Partiamo con la prima domanda. Com’è cambiato il tuo processo creativo nell’intermezzo di questi tuoi lavori?
Piramidi è stato concepito in maniera diversa rispetto ai primi lavori. È un disco che ho fatto completamente a casa, dal computer, mentre il primo era un disco più democratico, suonato con altri musicisti e registrato in saletta, perché volevo quanto meno possibile la presenza di suoni campionati e senza artifici. Diciamo che questo album è un disco nato più in solitaria, concepito in casa e creato attraverso pre – produzioni. Prima di farlo ascoltare ad altre persone, ho voluto fossi in primis io ad esserne soddisfatto. Sicuramente è un lavoro che parla meno dei cazzi miei ed è stato uno sforzo personale nemmeno troppo facile, però sono abbastanza contento perché penso che risulti, nonostante questo, un disco abbastanza vicino a me.
Nella tua biografia leggiamo “cresciuto con l’idea di vivere all’estero” e infatti hai vissuto delle esperienze sia a Londra che in Australia.
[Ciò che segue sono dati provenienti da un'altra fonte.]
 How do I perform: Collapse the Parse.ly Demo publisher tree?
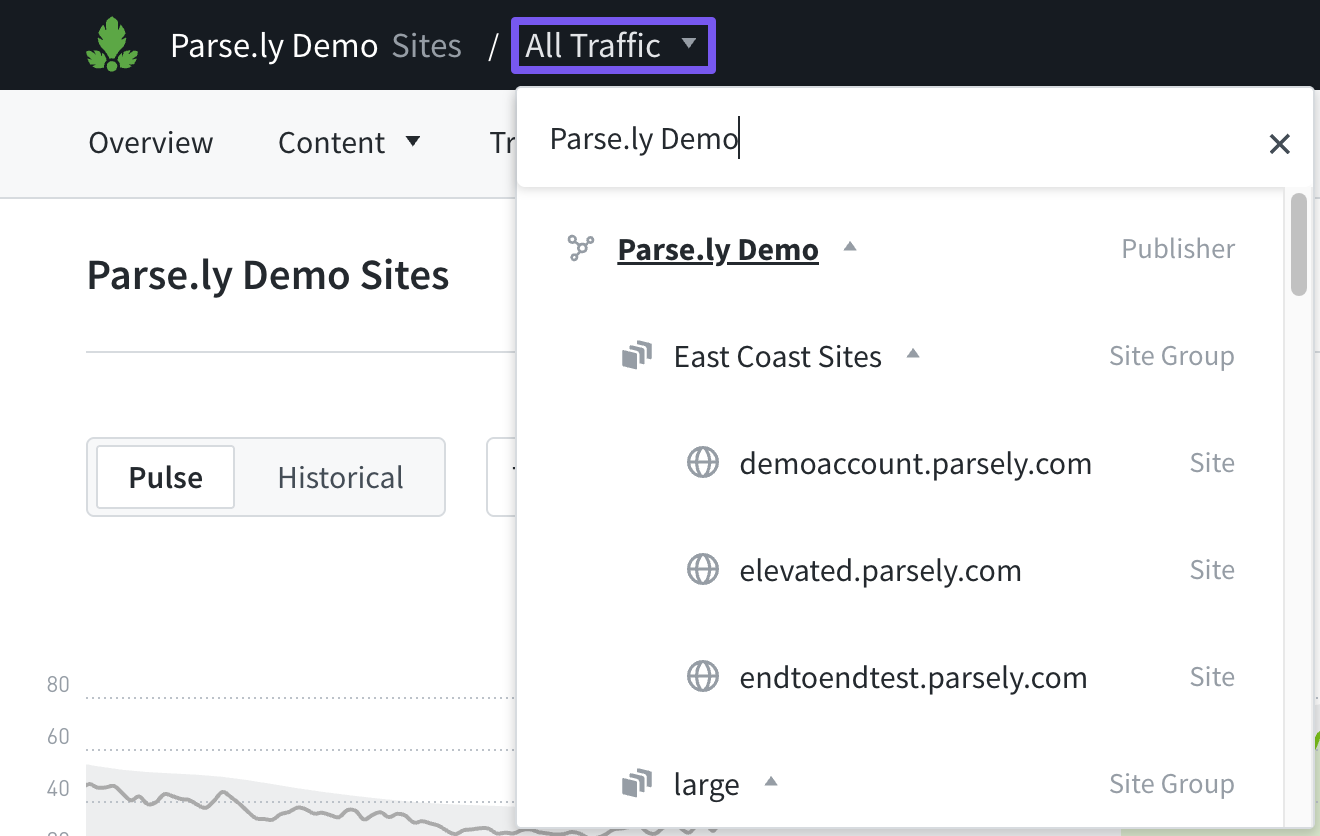(x=850, y=247)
Poi sei tornato qui in Italia e, nonostante tu abbia sicuramente padronanza con l’inglese, hai deciso che la lingua con cui vuoi divulgare la tua musica debba essere l’italiano…come mai?
Perché comunque c’è tanta musica in giro e in primis quello che faccio investe chi mi circonda: amici, conoscenti, parenti. Scriverlo nella mia prima lingua permette loro di empatizzare molto di più, soprattutto se si vuole dire qualcosa, se la musica che mi viene da fare porta un messaggio. Un domani, se mai volessi fare una mera ricerca estetica della musica, forse potrei scrivere in inglese. Per ora sento che la scelta dell’italiano sia quella giusta.
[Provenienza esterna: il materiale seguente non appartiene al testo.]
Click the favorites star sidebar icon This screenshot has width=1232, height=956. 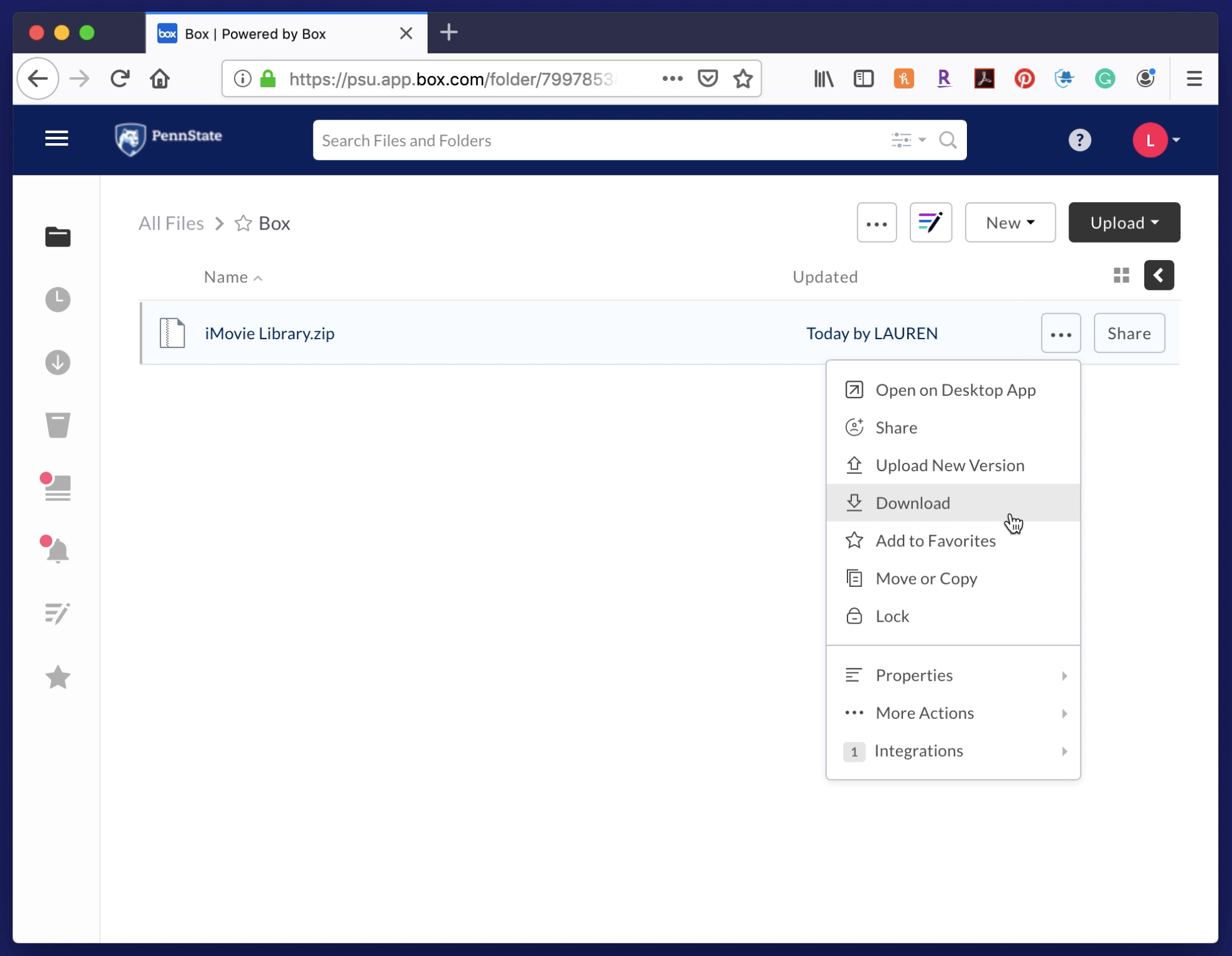[x=58, y=677]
Domanda di rito – e forse un po’ inflazionata – come stai trascorrendo questa quarantena?
Sto trascorrendo questa quarantena in esilio a Torino, ospite dal mio amico. Hanno chiuso tutto mentre era in visita qui, ed ora sono rimasto con due cambi – ride -. Ho provato ad andare in stazione per tornare a Milano ma per le ovvie restrizioni sono costretto a rimanere qui fino al 3 maggio.